Frédérick Gingras, cet homme gravement malade qui avait tué deux personnes sans raison au cours d'une cavale meurtrière en décembre 2016, a plaidé coupable à deux chefs d'homicide involontaire jeudi matin.

Suivi en psychiatrie depuis sa tendre enfance, interné à de nombreuses reprises, tombé dans la consommation de drogues à outrance, diagnostiqué tardivement comme schizophrène, torturé par des hallucinations constantes, l'accusé avait démontré de nombreux signes avant-coureurs qui laissaient présager un drame.

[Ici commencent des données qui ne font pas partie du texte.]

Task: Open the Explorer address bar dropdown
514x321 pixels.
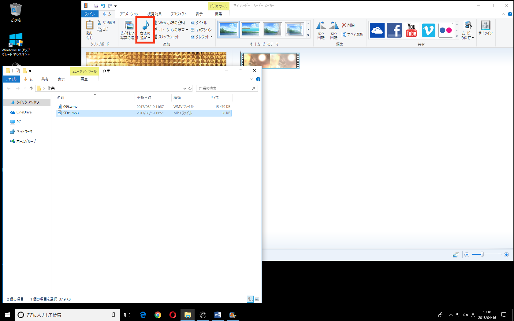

«C'est un jeune homme qui souffre depuis des années [...]. Monsieur a été un peu échappé par le système», a déploré son avocat,Me Kaven Morasse, après l'audience.

Dès le lendemain de sa cavale funeste, sa mère avait confié à La Presse avoir demandé à plusieurs reprises qu'il soit interné, en vain. «Il devrait être en institution depuis longtemps, ce n'est pas normal de l'avoir laissé dehors», rageait-elle.

À bout portant

Au cours d'une fête dans un appartement de Pointe-aux-Trembles, le soir du 4 décembre 2016, plusieurs personnes avaient constaté que Frédérick Gingras était «bizarre» et «dans sa bulle». Il disait ne pas se sentir bien «dans sa tête», selon le résumé des faits produit conjointement en cour par la couronne et la défense.

Le résident des lieux, James Jardin, possédait une arme longue à deux coups. Frédérick Gingras l'a prise dans ses mains et a tiré à bout portant sur M. Jardin, qui est décédé de ses blessures.

M. Gingras a alors pointé l'arme sur le front d'un autre participant à la soirée et a appuyé sur la détente, mais comme les deux cartouches avaient déjà été tirées, rien ne s'est produit.

Tuée à la station service

Le forcené a alors quitté à pied avec l'arme et une ceinture de cartouches. Arrivé à une station-service, il a tiré vers une mère de famille, Chantal Cyr, qui était venue chercher sa fille au Tim Horton. La dame a été atteinte mortellement au thorax.

Après avoir fui avec le véhicule de la dame, Frédérick Gingras a percuté un lampadaire et poursuivi son chemin à pied. Il a tiré un coup de feu à travers la porte-patio d'une résidence, vers une autre mère de famille qui était à la maison avec ses deux enfants endormis.

À travers les portes

Comme dans un film d'épouvante, l'homme armé est alors entré dans la maison, a tiré un coup de feu à travers une porte avant de se promener à travers les pièces. La dame a réussi à réveiller ses deux enfants et à fuir les lieux sans blessures.

M. Gingras s'est ensuite présenté chez un autre résident, avec son arme rechargée. Il a sonné puis a tiré un coup de feu à travers la porte. Le résidant des lieux, qui s'apprêtait à ouvrir, a été blessé au pied. Le forcené a tenté d'ouvrir la porte de force pendant que le blessé s'appuyait dessus de tout son poids pour l'empêcher d'entrer. Il tire ensuite un autre coup de feu, mais sa victime a réussi à dévier l'arme in extremis.

Frédérick Gingras prend ensuite les clés du véhicule de l'homme et s'enfuit vers la Rive-Sud. Il dépasse les 170 km/h alors que les policiers le poursuivent. Il sera arrêté après une sortie de route près du complexe Dix30.

Suggestion commune

M. Gingras a plaidé coupable à des accusations d'homicide involontaire plutôt que de meurtre, en vertu d'une entente entre la couronne et la défense.

Les expertises ont démontré que son état mental était très désorganisé ce soir-là, a expliqué la procureure de la couronne Catherine Perreault. Il n'était pas en mesure de formuler une véritable intention de meurtre. Mais il a avait bien la capacité de distinguer le bien du mal, d'où l'accusation d'homicide involontaire.

La juge France Charbonneau a entériné les plaidoyers de culpabilité. Des représentations sur sentence auront lieu le 4 avril prochain. Les parties suggèrent conjointement une peine de 19 ans de prison. Elles suggèrent aussi que Frédérick Gingras soit déclaré «délinquant à haut risque», ce qui signifie qu'il demeurera détenu dans un établissement psychiatrique pour une durée indéterminée, même après la fin de sa peine, afin de protéger le public.

Pour qu'il puisse sortir un jour, il faudra qu'un juge de la Cour supérieure se penche à nouveau sur son dossier et constate un changement quant au risque qu'il représente pour autrui.